XXXII Domingo del Tiempo Ordinario, Ciclo C.

“Dios mismo nos resucitará para una vida eterna”.

Autor: Padre Pedro Crespo 

 

Estamos llegando al final del año litúrgico, nos queda para terminarlo el domingo XXXIII y el domingo de Cristo Rey del Universo. Al llegar al final de este año, en el mes de los difuntos, las lecturas nos hablan de realidades últimas: de la resurrección de los muertos.

 

Vemos en la primera lectura el testimonio martirial de los hermanos macabeos: “Dios mismo nos resucitará para una vida eterna” decían para afrontar la muerte, por no  saltarse la ley de los judíos de no comer carne de cerdo.

 

Y el evangelio nos presenta la pregunta capciosa de los saduceos para reírse de la resurrección y de Jesús mismo, ante la que Jesús da testimonio de que Dios es un Dios de vivos y no de muertos.

 

Resulta que los saduceos vivían muy bien y no necesitaban creer en otra vida porque ésta les parecía suficientemente satisfactoria.
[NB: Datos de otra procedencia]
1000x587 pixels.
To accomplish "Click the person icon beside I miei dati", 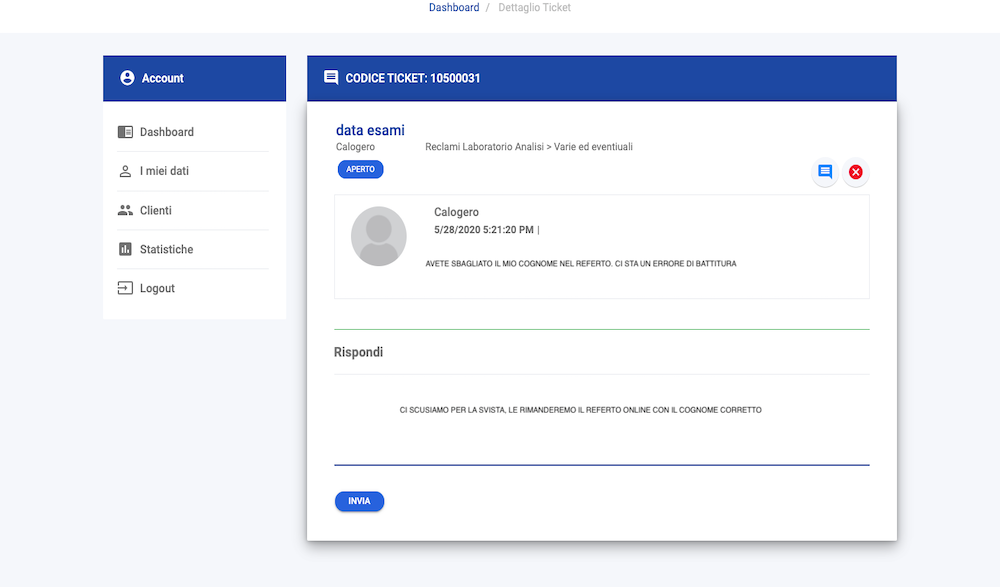I will (125, 171).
Además practicaban la “ley del levirato”, por la que, cuando moría un hermano sin dejar descendencia, el hermano siguiente debía casarse con la mujer del hermano fallecido para que tuviese algún hijo. Por esto es la pregunta un tanto irrisoria. Si la mujer ha estado casada con los siete ¿de cuál de ellos será mujer en la otra vida?. Jesús responde que en la otra vida, realidades como las del matrimonio no se contemplan, pero que si existe otra vida. 

 

Esta es la verdad que nos transmiten las lecturas de hoy: que existe otra vida que es eterna, que existe la resurrección de los muertos. ¿Creemos nosotros en la vida eterna, en la resurrección de los muertos?.

 

Esperamos que la vida divina comunicada en le bautismo llegue a su plenitud. Cuando se nos bautizó se nos revistió de la persona de Cristo, o, mejor, se nos injertó en la persona de Cristo, de tal manera que, como el sarmiento de la vid, recibimos la “sabia” de Cristo, su vida divina. Esta vida divina está en nuestro interior y poco a poco se va haciendo más consciente en nuestras palabras y acciones. Esta vida divina, la vida de Dios, llega a su plenitud en el cielo, en la otra vida. Por este injerto somos constituidos miembros del cuerpo de Cristo, del cual Cristo es la Cabeza y nosotros sus miembros. Afirmamos que donde está la Cabeza, que es Cristo, estarán también los miembros de su cuerpo, que somos nosotros.

 

La otra vida es una continuación de esta vida, es una vida personal. Lo que podemos decir los creyentes y lo afirmamos con mucha fe y esperanza, es que creemos que nuestra vida no termina en este mundo, sino que más allá de la muerte, viviremos una nueva vida, una vida llena del amor infinito de Dios.

 

No sabemos como será. Sabemos que las ilusiones, las alegrías, los esfuerzos, el amor que hayamos vivido en este mundo, continuarán y serán aún infinitamente más intensos, porque todo estará lleno de Dios. Sabemos que cada uno de nosotros estará en la vida de Dios, con nuestra propia personalidad, con la experiencia acumulada, con los lazos que hemos tejido en este mundo, con todo lo bueno que llevamos en nuestro interior.

 

Hoy es importante consolidar nuestra fe y nuestra confianza en esta vida plena que estamos seguros que Dios nos dará a cada uno de nosotros, unidos con todos los salvados. A cada uno, personalmente, concretamente, con todo lo que hemos vivido, con el amor que nos ha construido como personas, con las experiencias que nos han hecho crecer y nos han hecho ser tal como somos. Porque Dios nos conoce a cada uno por nuestro nombre, y nos quiere así con él.

 

Jesús dice en el evangelio de este domingo: “El Señor es Dios de Abrahán, Dios de Isaac, Dios de Jacob. No es Dios de muertos, sino de vivos; porque para él todos están vivos”. Y podría haber dicho: “El Señor es el Dios de Juan, de María, de Laura, de Guadalupe, de Miguel, de Carlos, de Rosario... de cada hombre y cada mujer que ahora viven en este mundo. Es el Dios de cada uno de ellos y continuará siéndolo cuando mueran. Porque él no es un Dios de muertos, sino de vivos, porque para él todos están vivos”.

 

Con esta fe, participemos en la Eucaristía, para recibir el alimento que nos une a Jesús resucitado. Para vivir un día con él para siempre, en la vida plena de Dios.